Set stepped toward her, but her mother was faster, pushing him away. The empress was upon her, catching hold of Min’s face with her cold hands.

“Let me see!” she cried. “Let me see, baby.” And whirling on Set, “What have you done? What have you done?”

Set’s face was raptly curious, disappointment fraying the edges. He stepped forward, cautious, and the light from the windows caught the hollows of his cheeks, making him look stern, old.

“What were you thinking?” her mother screamed, whipping her head between Set and Brother. “You could’ve killed her! You still might! Oh, my baby . . . my sweet only baby . . .”

I’m not your only baby, Min thought distantly. I’m not yours, I’m not a baby at all . . .

“And look at her!” her mother continued, gently pulling Min’s head to the side, inspecting her throat. “Gods! Think of the scar it’ll leave! My sweet only baby . . .”

It was the wrong thing to say. Wrong. All of it wrong.

Not your only. I have a . . .

“My only baby,” her mother repeated, as though to refute the thought. Her hands fluttered about Min’s shoulders like pale doves.

“Get away!” Min shrieked. “Get away, get away from me!” She moved like an animal, flinging her arms wildly. Her hand caught, leaving a streak of blood across her mother’s mouth. It looked like she’d smeared her lip paint.

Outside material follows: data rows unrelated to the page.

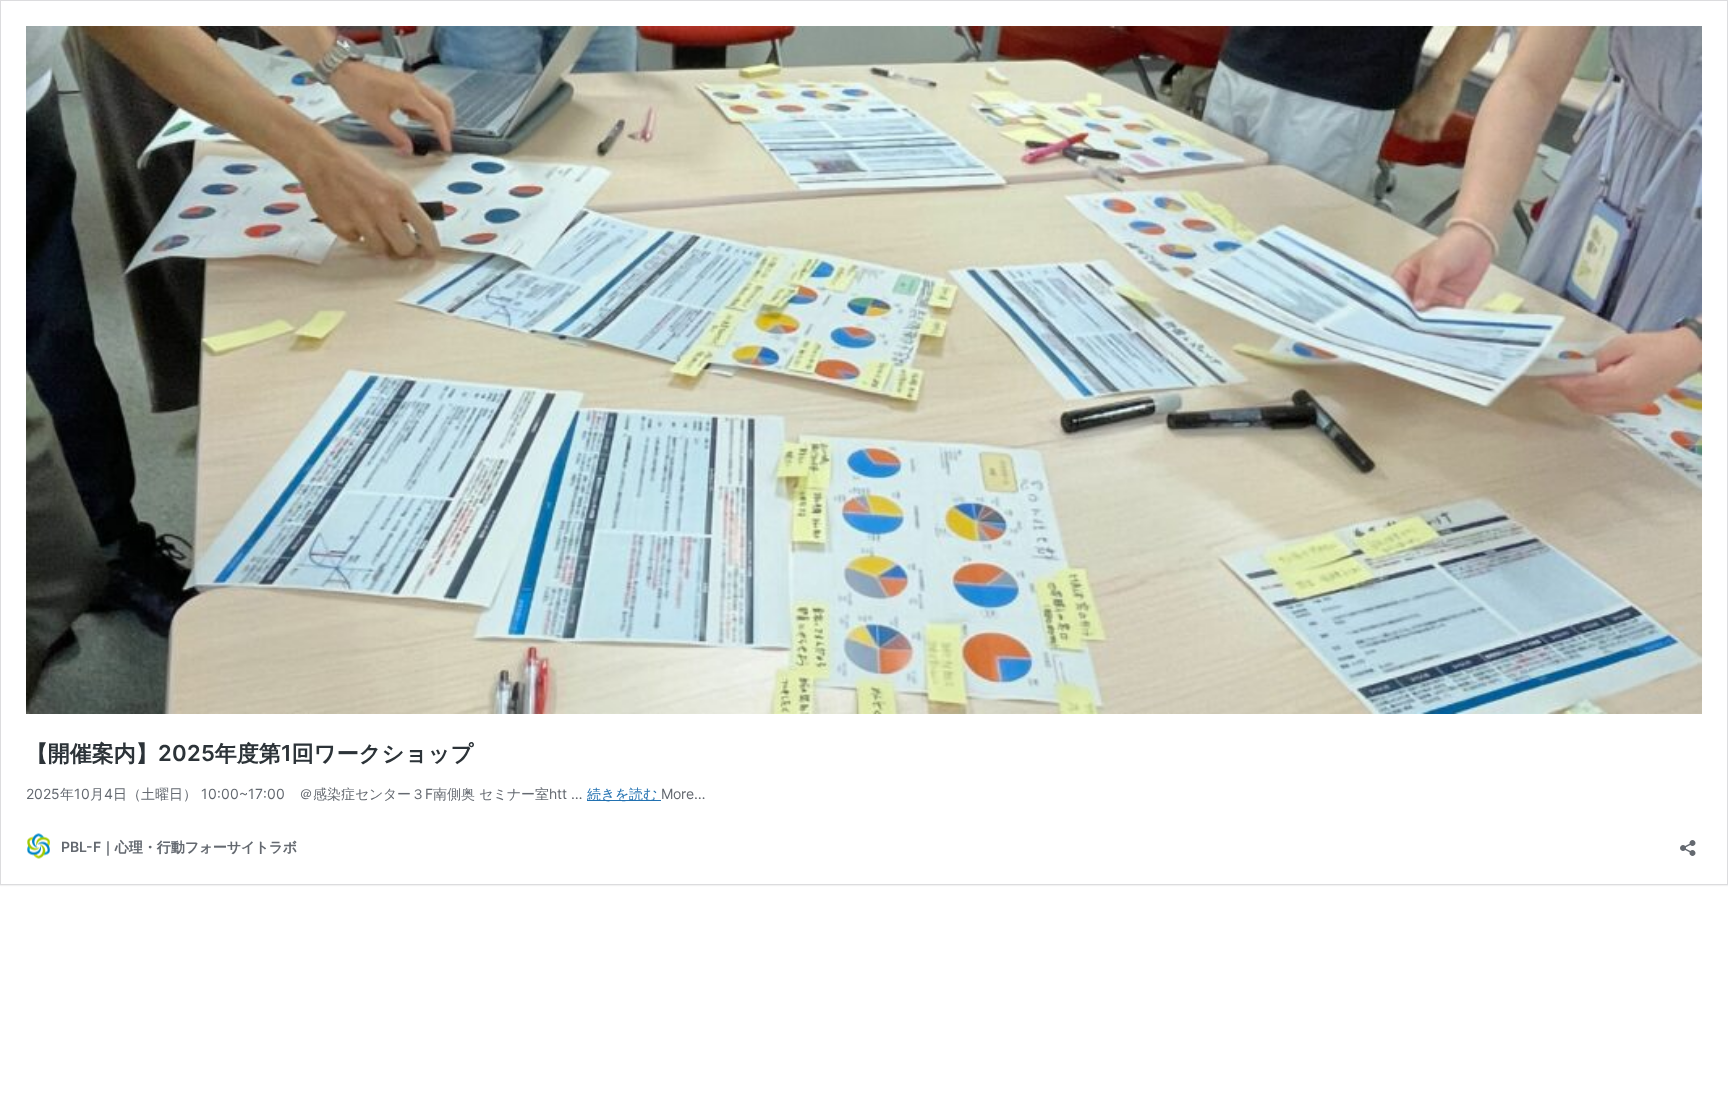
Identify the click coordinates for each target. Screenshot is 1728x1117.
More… (683, 793)
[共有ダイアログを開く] (1688, 841)
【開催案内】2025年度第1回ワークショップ (250, 753)
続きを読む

“Empress Minyi,” Brother said, stepping forward. “You’re in shock, we need to fetch the Court Physician—”

No, Min thought distantly. I already have everything I need.

“Don’t you dare touch her!” her mother was screaming at the monk. “I’ll see you hanged—I’ll see you flayed and forced to crawl through the streets of the Second Ring . . .” She moved to seize Min.

“Get away!” Min threw out her hands, and in that moment felt a new power course through her. Or perhaps it was the same power she had felt before, now swollen, amplified, transmuted. Gold and fire and heat and something like joy surged in her veins—and burst from her outthrust palms, invisible to the eye, but real. So real; the realest thing Min had ever felt.

Her mother flew backward, fast and impossible, as though lifted clear off the floor by a pair of unseen arms. She opened her mouth as though to cry out, but if she did, Min never heard. At that moment came a much louder sound—big and physical and wrong.

There was a great, ceaseless wind roaring behind her. The air surged, filled with scintillating floating bits of light. It was everywhere—cold little silvery flecks catching the light as they blew past. She could hear her mother screaming then, and Set, too. Did Brother cry out? She couldn’t hear him. All three of them were cowering, tucked in on themselves, covering their faces.